Die Hitze war nicht das einzige Problem. Mindestens ebenso schwer wog am Sonnabend, dass alle auf das WM-Spiel hinfieberten. Und so fanden sich auf dem Rathausmarkt nicht annähernd so viele Menschen ein, wie von den Veranstaltern erhofft. Die Interkulturelle Elterninitiative hatte zur symbolischen Abstimmung aus Protest darüber gebeten, dass Hamburger ohne deutschen Pass am Volksentscheid am 18. Juli nicht teilnehmen dürfen.

"206 000 Eltern werden von der Abstimmung über die Primarschule ausgeschlossen", kritisiert Mülayim Hüseyin. "Von Migranten fordert man Integration, aber das gegliederte Schulsystem betreibt genau das Gegenteil." Der Anwalt, der sich in der Interkulturellen Elterninitiative engagiert, hat selbst zwei Kinder, die zweieinhalb und fünf Jahre alt sind: "Von wem sollen unsere Kinder denn besseres Deutsch lernen?" Wenn die guten Schüler aufs Gymnasium gingen und nur die schwächeren zurückblieben.

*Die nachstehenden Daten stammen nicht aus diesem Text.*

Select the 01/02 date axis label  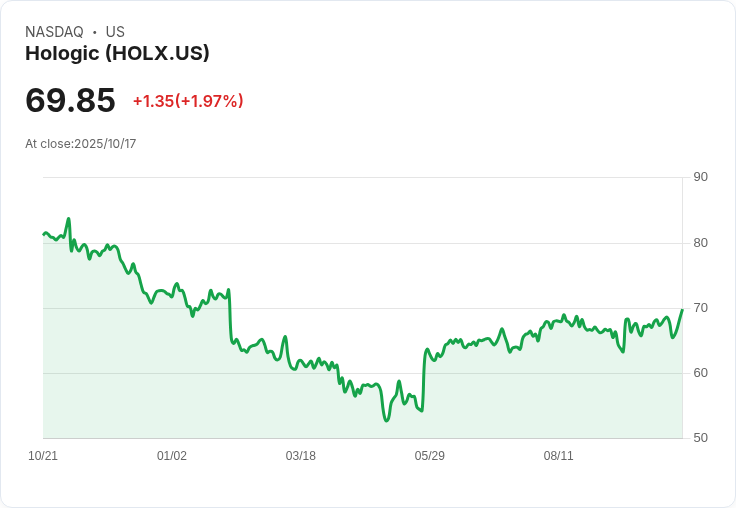[x=172, y=456]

Der Zyprer hat inzwischen die deutsche Staatsangehörigkeit, darf also beim Volksentscheid abstimmen, kämpft aber trotzdem mit der Elterninitiative um "eine Änderung des Abstimmungsgesetzes".

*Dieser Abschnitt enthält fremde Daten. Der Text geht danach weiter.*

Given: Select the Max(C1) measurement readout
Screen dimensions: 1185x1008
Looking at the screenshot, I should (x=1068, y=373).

"Den Migranten bleibt nur die Möglichkeit einer zuschauenden Demokratie, weil uns das Wahlrecht verwehrt wird. Integration kann nicht nur eine Bringschuld sein", sagte auch seine Mitstreiterin Marina Mannarini, die italienische Wurzeln hat. Besonders kritisch sieht die Elterninitiative, in der sich etwa 30 Vereine engagieren, dass viele Hamburger abstimmen dürfen, die keine oder erwachsene Kinder haben. "Sie entscheiden darüber, wie unsere Kinder lernen", klagte Mannarini.

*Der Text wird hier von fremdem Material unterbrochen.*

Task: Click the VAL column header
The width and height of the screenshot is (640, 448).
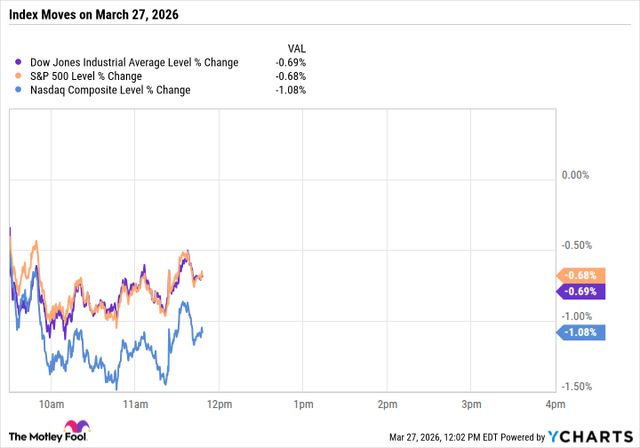Action: click(x=295, y=46)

Unterstützung gab es von Klaus Bullan, Vorsitzender der Gewerkschaft Erziehung und Wissenschaft (GEW): "Wir alle wissen, dass Kinder mit Migrationshintergrund inzwischen an allen Schulen zahlenmäßig eine ganz bedeutende Rolle spielen. Es ist eine Schande, das eure Stimmen offiziell nicht zählen."

Das dürfte auch Schulsenatorin Christa Goetsch (GAL) bedauern. Von den 395 Demonstranten, die symbolisch abgestimmt haben, sprachen sich 350 für die Primarschule aus.